Articles - Renewables – the new farming crop


 By Allan Hainey, Renewable Energy Underwriter, NFU Mutual

 Using the power of the sun to grow crops is the basis of agriculture, so it’s not surprising that farmers are proving keen to invest in renewable energy schemes like photovoltaic solar panel arrays and wind turbines.

 Renewable energy bears other similarities to farming: a high initial investment is required to set up the business and it is likely to take several years for the returns to cover the initial expenditure. Success is also highly dependent on matching the characteristics of the location’s climate to the appropriate renewables installation.

 State set guaranteed Feed-in Tariff (FiTs) payments – generous fixed payments for generation of electricity by renewable means – were the initial driver for a take-off in interest in this area.

 From the introduction of FiTs in April 2010 there were 2,765 eligible installations in the first quarter, with 8,577 in the next quarter.
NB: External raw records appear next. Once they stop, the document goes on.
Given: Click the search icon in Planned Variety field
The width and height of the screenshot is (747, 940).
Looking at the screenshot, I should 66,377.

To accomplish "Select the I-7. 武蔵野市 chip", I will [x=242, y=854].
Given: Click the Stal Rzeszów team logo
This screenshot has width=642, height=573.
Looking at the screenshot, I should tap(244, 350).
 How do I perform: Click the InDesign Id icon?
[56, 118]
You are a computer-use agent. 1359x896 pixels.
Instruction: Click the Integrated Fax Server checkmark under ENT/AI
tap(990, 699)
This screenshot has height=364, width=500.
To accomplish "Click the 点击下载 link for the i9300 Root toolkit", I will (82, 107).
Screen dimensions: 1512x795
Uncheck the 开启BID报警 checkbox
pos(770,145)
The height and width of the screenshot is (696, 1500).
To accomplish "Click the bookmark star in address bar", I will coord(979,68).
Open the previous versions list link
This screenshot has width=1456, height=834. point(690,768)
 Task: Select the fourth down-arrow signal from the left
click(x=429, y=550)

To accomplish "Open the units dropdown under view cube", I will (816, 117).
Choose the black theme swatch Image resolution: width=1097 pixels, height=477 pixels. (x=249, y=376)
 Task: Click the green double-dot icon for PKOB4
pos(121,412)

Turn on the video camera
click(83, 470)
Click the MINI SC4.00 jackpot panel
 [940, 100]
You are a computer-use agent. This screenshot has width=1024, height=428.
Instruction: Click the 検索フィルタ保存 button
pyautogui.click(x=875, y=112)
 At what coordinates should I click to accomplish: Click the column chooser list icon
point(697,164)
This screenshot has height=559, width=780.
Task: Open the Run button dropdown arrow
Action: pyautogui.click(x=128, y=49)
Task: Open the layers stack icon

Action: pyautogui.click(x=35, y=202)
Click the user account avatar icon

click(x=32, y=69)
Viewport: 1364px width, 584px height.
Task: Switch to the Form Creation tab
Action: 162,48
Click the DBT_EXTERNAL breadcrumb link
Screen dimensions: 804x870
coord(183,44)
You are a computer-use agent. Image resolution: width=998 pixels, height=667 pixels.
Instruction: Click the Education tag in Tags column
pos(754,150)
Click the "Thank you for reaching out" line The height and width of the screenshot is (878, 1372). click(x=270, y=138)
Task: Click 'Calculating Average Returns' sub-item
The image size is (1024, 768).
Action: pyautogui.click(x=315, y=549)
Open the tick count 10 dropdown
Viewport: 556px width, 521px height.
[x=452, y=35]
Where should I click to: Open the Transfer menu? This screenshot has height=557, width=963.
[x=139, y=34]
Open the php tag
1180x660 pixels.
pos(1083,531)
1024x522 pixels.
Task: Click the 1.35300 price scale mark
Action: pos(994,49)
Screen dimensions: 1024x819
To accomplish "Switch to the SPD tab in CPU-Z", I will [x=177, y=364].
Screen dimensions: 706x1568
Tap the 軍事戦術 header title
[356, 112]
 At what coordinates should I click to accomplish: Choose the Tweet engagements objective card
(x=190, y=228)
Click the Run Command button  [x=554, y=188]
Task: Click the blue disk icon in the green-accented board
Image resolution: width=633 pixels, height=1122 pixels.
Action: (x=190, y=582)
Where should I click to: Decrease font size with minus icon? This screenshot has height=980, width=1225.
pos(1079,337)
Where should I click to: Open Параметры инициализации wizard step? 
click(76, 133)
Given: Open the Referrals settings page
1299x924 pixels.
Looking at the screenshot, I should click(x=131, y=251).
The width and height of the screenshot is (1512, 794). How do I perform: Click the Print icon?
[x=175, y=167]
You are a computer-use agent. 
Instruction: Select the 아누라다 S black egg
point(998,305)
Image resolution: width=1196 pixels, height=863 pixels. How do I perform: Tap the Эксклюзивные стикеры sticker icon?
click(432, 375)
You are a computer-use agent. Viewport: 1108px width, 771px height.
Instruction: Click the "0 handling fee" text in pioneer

The bulk of this growth was in the area of solar with this making up 97.6% of first quarter installations in 2010 and 91.2% of those in the second quarter.

 As the growth in solar power in the UK coincided with technology improvements and reductions in the cost of panels demand increased beyond the expectations of the government.

 In fact, the massive uptake of FiTs for solar schemes quickly outstripped planned funding for the scheme and in November 2010. The government announced a cap of £340m for FiTs payments in 2014 and 2015 and reduced payments for larger solar installations.

 Cuts of over 70% to the largest solar developments were suddenly announced in June 2011, to take effect 2 months later. This didn’t curtail demand for FiTs installations during the third quarter after this change was announced – in fact, it more than double the second quarter with solar making up 97% of all total installations, and 83% of electrical generating capacity.

 Further reductions in FiTs payments were announced in Oct 2011 with the intention of it coming into effect in December 2011. This resulted in successful legal action by supplier companies – which is currently being appealed by the government.

 Regardless of the results of the appeal in February this year a new set of lower tariffs was introduced to come into effect from 1 April. Although guaranteed tariffs have been restricted and reduced for some schemes, new entrants still see attractive long-term prospects from renewables as fossil fuel prices continue rising.

 There is still a great deal of uncertainty over the place of renewables in the UK energy mix, and over future governmental attitudes and incentives. We wait to see what the effect of the recent government changes to the FiTs scheme will have on the industry, though at present it doesn’t appear that the growth of this renewables trend has been damaged as badly as that of other countries.

 In the Czech Republic and Spain for example changes to FiTs caused a sudden and dramatic collapse in renewables installations. The Czech Republic saw a 17 fold increase in solar installations between 2007 and 2009, with 400MW of capacity installed in 2009. By 2011 this had dropped to 10Mw as government support was removed. Spain saw a similar trend in 2009.

 The growth in renewables has prompted changes in other businesses and industries too, while the attractive pre-December 2011 solar FiTs led to a huge growth in solar panel suppliers and installer. From just over 100 MCS approved installers in July 2009 by March 2011 there were 1,600, with a similar rise in unqualified and less reputable installers. Today there are over 4,600 qualified and approved installers.

 Related areas also saw changes too, with an increase in demand for insurance protection for the whole range of renewable technologies. In response, a number of insurers now offer a range of material damage, loss of income and liability cover for common renewables. NFU Mutual launched its range in spring 2011, together with optional risk management surveys.
 This is particularly important for large installations where consulting a specialist insurer and risk management provider on issues including positioning, construction and operation can help minimise risks.